全員にお金を配るシステムがちゃんと整備されていない一番大きな背景はこれです。つまりめったに使われないからです。

ただし、リーマンショック後の定額給付金や今回のコロナの特別定額給付金など、国民全体が困っている非常事態には、政府は全国民への給付を実施しています。

こうした給付金はまさに、非常時の備えといってよいでしょう。
第二波も想定されるので、遠くないうちに再度の給付金の必要が出てくる可能性もあります。

生活に困った人に迅速に給付金を配るための制度や最適なシステムの整備は、緊急事態に平時から備えるために急務と思います。

4.デジタル化によって政策そのものも自由になる

そもそも、今回どういう経緯で全国民に一律10万円の給付が支給されるという意思決定がなされたか覚えていますでしょうか?

当初、一次補正予算には、収入が減少して低所得になった一部の世帯に30万円を給付するという案で閣議決定されていました。

これについて、収入の確認など要件が細かいので給付に時間がかかる、一部の世帯しか救われないのでは困るといった意見が多かったので、「多くの人に迅速に配る」ために一律10万円の給付に急遽方針を変更して、補正予算案を作り直しました。

つまり、多くの人に迅速に配ることを優先した結果、特に失業したり収入が減少したりしていない人やお金持ちにも配ることを決定したわけです。
これによりどのくらいの予算を増やす必要があったでしょうか?

約4兆円 ⇒ 約12兆9000億円
8.9兆円増えたわけです。

8.9兆円がどのくらいの規模かというと、年間の消費税収の3.5%くらいです。
1年間、消費税を10%から13.5%に上げないとまかなえない規模です。

早く配るために、必ずしも給付金がなくても困らない人にも配ったわけです。これ、実は行政がデジタル化していないことが政策の選択肢を大きく狭めてしまっています。

————

§ 作業内容
給付金と行政のデジタル化を論じた抜粋を、最後の文の後から続けて書くこと。 記録は本文とは別の出典から取ったものである。

§ 抜粋データ
————

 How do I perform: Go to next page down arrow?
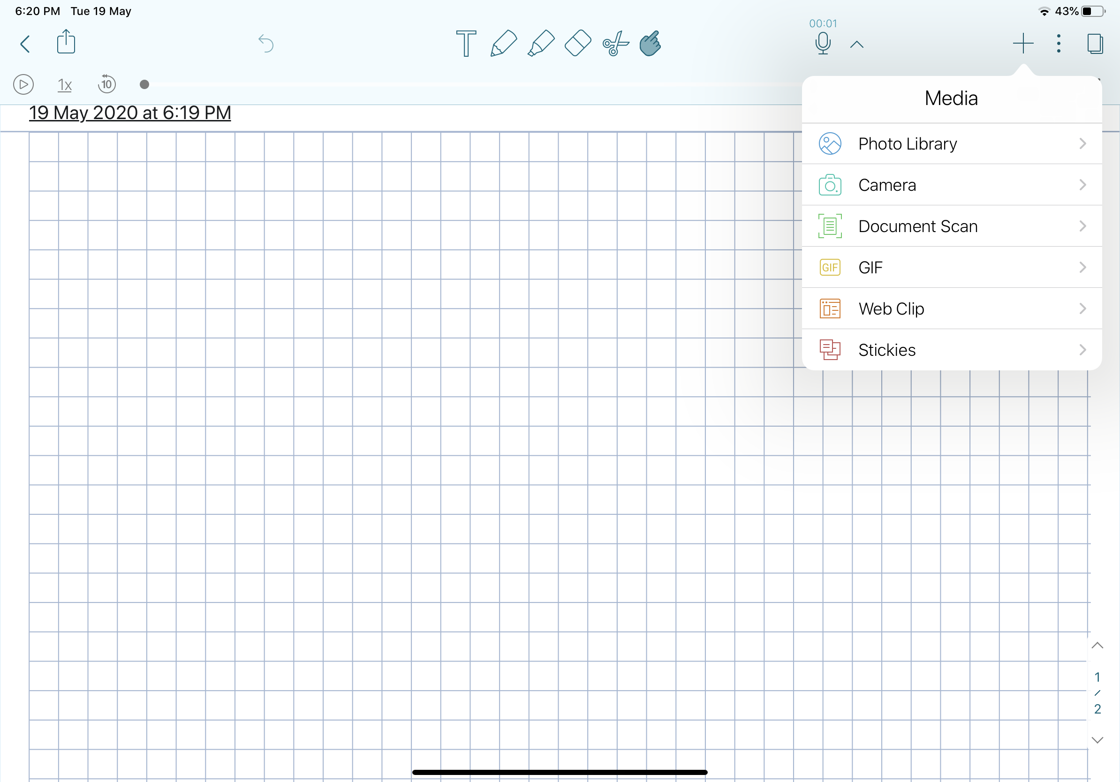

————

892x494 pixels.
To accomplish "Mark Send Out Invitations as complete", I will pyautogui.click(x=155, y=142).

————

§ 結果
所得データや職業などの情報を給付部門が活用できるようにすれば、例えば直ちに所得が減少せず、失業のリスクもなく、所得の高い人を対象とせずに迅速に配ることができるわけです。

そうすれば、より少ない支出で本当に困っている人を迅速に救う制度設計ができる納得感の高い政策決定ができるようになります。

勝手に所得の情報という個人情報を役所に使われるのは、なんだかこわいと思うかもしれません。

でも、実は全く新しいことではなくて、今でも普通に使われているのです。

これは、別に新しいことではなく、実は法律の根拠があれば可能です。
例えば、低所得の年金受給者に上乗せの給付をする年金生活者支援給付金制度という法律に基づく給付がありますが、「前年の公的年金等の収入金額※とその他の所得との合計額が879,300円以下」という細かい所得の条件があります。

この所得の証明のために申請者は、わざわざ課税証明書などの添付書類をつける必要はありません。法律の根拠があり年金生活者支援給付金の支給事務を行う年金事務所が市町村から所得情報の提供を受けるからです。

児童手当、奨学金、生活保護、児童扶養手当、保育園や幼稚園、公営住宅、各種社会保険料の低所得者向けの減免など様々な給付事務で活用されています。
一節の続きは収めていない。